My point of view and locomotion changed following surgery 12/14. |
Washington Island, Wisconsin -
Hard to get in the mood for the coming Holiday Season when it's raining cats and dogs outside, temperatures hover in the upper 30s, and memories of last year's Christmas presents are still fresh in my mind!
Today, in fact, is the anniversary of my Holy Christmas! "double-knee" replacement surgery, and a memory of when I still looked forward with great anticipation to having a respected surgeon saw each of my leg bones in two (and each in two places), then grind, hammer and glue pieces back together, with titanium and plastic as spacers.
To say that I'm now totally "good to go" would be a stretch, but in fact we're bold enough to think a few weeks of hiking the trails of Sedona, Arizona, this February might be a panacea to winter's long days. And, I'm itching, longing to strap on my dusty cross country skis and slide over some of the Island's most beautiful, wooded trails. None of those activities would have been possible to partake - without considerable pain and difficulty - several years ago. So, these notions are progress.
I've been asked by many friends, mostly persons who roughly match my age (within a decade or so, margin of error), "What's it like?" These friends too, have been plagued with knee problems and are likewise driven to consider modern medical joint solutions.
Let me offer some advice, as I'm always happy to do, in the interest of short-circuiting my answer for what can be both an exhilarating and debilitating experience.
First, I purposely chose to know as little about what was going on when under anesthetic as possible. I avoided asking too many questions, refrained from knowing the intimate details of the sawing, pounding, glueing, sewing and stapling. Instead, I chose my physician carefully for his track record, the hospital setting for the same reasons, and then I put my faith behind their successful production numbers.

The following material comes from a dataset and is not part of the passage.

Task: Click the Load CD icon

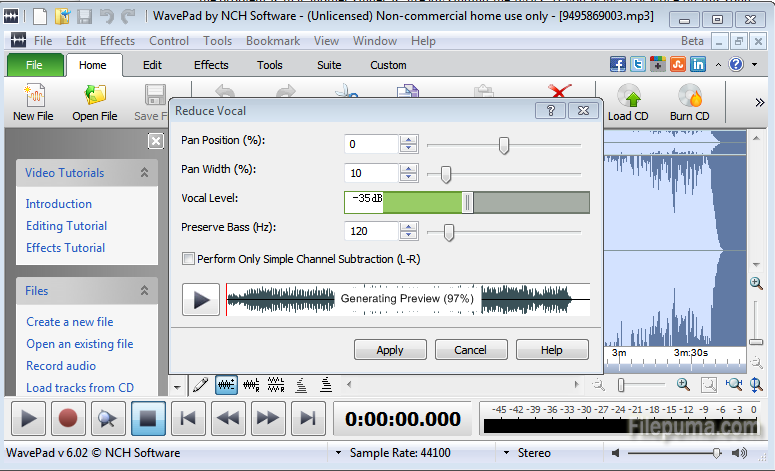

Now, I would say that it would be smart, in retrospect, to be a bit more involved in the process than I was in order to ensure best results. For instance, as the illustration above indicates, there are choices in whether or not you wish to have joints that are intended primarily for forward motion (think bowling, jogging) or the qualities of reverse (tennis, rappelling down mountainsides, politics) where back-pedaling is most useful. Manufacturers cast small imprints in the artificial joints, a tiny "F" for primarily forward motion, and an "R" for primarily reverse motion. An indifferent surgeon may not bother to check, in which case you could get one of each. Choice should be made by you, prior to lying on the gurney and receiving anesthetic, or you may get whatever the soup of the day happens to be. In my case, today I find it far less stressful walking in reverse.
The next piece of advice I would give is to ask for gradually lessened dosages of medication. Let's be honest: you can try to mask pain with narcotics, but a by-product of this application of meds to cover up what is basically a brutal operation is that your system comes to an unexpected stop… joined with nausea, depression and an unrealistic view of the world of hospitals, rehab centers and an invalid's life, while your bones mend.
I chose to remove myself from those nasty pills only after I realized I wasn't who I thought I was.
I began to examine my behavior, why I no longer cared to use the bathroom, and the downturn in my activity levels, while my appetite waned. And, I knew this wasn't characteristically me! The photo below (taken one week into the opioid regimen) illustrates my experiments measuring my intake with output. (Apple juice in glass; used apple juice in the decanter. The toast was a tray garnish I could not eat.)
One week following surgery, as a patient in a DePere rehab facility, regularly taking opioids. I had achieved a sort of physical balance, but the rest of me was still out of whack. |
But, for each person, such experiences might be entirely different. I've talked with several people who not only weathered the experience but were overjoyed with the advantages of one knee replacement, and they willingly returned to the operating table to repeat that experience on knee #2.
My hat's off to them. But I say (and did say), "Do it and get it over with!"
So, as I prepare this blog and consider the personal encouragement I can give others, I'm also thankful for the advent of modern medicine that has given me increased mobility, the objective of my efforts. Maybe, one day, with practice, I'll be able to jump and run again in forward, as I do now in reverse.
- Dick Purinton
1 comment:
How wonderful to see a post (actually two ) from you...I had all but given up hope!